Post-Operative Course
Post-operatively, the patient was transferred back to the ICU for close
monitoring for recurrent bleeding. The patient was continued on propofol
sedation to minimize movement in order to reduce rebleeding risk.
Mechanical DVT prophylaxis was utilized while pharmacologic options were
held given the high risk of rebleeding. D8 post-operative hemoglobin was
9.3. The following day (postoperative day 1) the hemoglobin was 8.9
without additional blood product administration. Post-operative packing
was left in the ITPW for 48 hours following the procedure. Subsequent
examination of the ITPW on D10 revealed a clean wound with no
significant bleeding. The wound was redressed with Xeroform, normal
saline moistened Kerlix, and covered with 2 ABD pads and a pressure
dressing. Dressing changes were performed daily by the general surgery
team. Daily examinations of the ITPW continued to show minimal oozing
from the wound base and no evidence of active bleeding.
Hemoglobin remained stable between 8.2-9.2 with no signs of recurrent
arterial bleeding. By D20, the wound exhibited signs of healing with
good granulation tissue along the medial aspect, (Figure 2A and B).
However, on D21, foul-smelling discharge was detected on ABD pads and a
wound investigation revealed sloughing tissue and decreased granulation
tissue. To address this finding, the dressing changes were increased
from once a day to twice a day and switched to VASH moistened Kerlix.
This change proved effective in improving the wound healing process.

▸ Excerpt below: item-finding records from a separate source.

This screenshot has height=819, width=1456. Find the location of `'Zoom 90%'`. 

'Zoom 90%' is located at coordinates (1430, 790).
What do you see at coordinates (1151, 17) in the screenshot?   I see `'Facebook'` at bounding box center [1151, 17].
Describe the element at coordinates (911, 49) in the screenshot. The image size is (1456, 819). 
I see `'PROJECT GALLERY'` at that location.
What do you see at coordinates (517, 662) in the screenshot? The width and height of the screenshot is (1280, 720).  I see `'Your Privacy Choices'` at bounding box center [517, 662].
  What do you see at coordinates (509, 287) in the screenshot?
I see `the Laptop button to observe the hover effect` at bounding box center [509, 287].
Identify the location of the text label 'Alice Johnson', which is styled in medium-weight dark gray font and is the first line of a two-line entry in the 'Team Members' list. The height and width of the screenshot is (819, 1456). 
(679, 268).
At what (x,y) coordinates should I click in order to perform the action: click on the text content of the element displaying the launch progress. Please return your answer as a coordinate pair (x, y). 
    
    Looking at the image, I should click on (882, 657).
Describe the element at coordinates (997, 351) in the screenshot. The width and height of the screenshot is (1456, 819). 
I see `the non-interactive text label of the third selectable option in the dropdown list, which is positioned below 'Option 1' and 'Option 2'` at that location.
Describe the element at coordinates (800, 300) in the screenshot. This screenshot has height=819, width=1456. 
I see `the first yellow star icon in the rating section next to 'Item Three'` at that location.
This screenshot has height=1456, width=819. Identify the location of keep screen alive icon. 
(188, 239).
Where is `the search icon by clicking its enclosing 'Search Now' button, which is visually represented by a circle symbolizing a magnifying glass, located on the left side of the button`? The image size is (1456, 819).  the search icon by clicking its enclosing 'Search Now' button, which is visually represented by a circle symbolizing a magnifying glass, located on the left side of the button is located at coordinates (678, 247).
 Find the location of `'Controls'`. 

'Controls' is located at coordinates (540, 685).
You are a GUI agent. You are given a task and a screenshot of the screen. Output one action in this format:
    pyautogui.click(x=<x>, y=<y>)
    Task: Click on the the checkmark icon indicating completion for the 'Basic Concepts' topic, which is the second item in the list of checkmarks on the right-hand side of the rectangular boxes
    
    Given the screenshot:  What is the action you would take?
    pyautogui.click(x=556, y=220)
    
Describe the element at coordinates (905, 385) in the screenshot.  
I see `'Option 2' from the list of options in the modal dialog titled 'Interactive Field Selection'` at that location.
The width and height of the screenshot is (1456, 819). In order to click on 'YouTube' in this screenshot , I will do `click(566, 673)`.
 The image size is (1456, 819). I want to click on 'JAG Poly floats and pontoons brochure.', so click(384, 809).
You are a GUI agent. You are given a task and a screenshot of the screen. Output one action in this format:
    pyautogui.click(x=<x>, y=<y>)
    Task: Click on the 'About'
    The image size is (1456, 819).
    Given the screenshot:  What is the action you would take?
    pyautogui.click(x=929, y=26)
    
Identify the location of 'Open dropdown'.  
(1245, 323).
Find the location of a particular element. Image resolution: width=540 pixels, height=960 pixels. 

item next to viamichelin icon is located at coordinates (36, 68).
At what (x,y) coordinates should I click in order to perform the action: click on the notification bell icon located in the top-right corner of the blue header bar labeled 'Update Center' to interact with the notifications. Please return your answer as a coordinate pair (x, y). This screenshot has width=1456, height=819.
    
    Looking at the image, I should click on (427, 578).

On D28 wound assessment revealed a 17cm x 7.5cm x 3 cm wound with 40%
necrotic tissue down the length of the center of the wound with 60% red
moist granulation tissue along the sides with moderate sanguineous
drainage. The patient was discharged from the general surgery team on
D30, three weeks after wound exploration, with no evidence of rebleed
and overall improving wound appearance. The patient was discharged with
continued wound care at the patient’s assisted living facility, and a
general surgery clinic follow-up was scheduled 3 weeks after the
discharge date.
The patient was not able to follow up in the general surgery clinic at
the 3-week post-operative date. Unfortunately, he was subsequently
hospitalized for dyspnea secondary to ventilator-associated pneumonia
and COVID-19 pneumonia complications on 4/12. This hospitalization
offered the general surgery team the opportunity to re-evaluate his
wound status. Wound assessment of the right ischial tuberosity wound on
4/13 (D106) showed red, moist walls around the wound with good
granulation tissue. Slough covered the deep base of the wound and over
the boney prominence. There was moderate sanguineous drainage but no
signs of local infection, and wound edges were intact.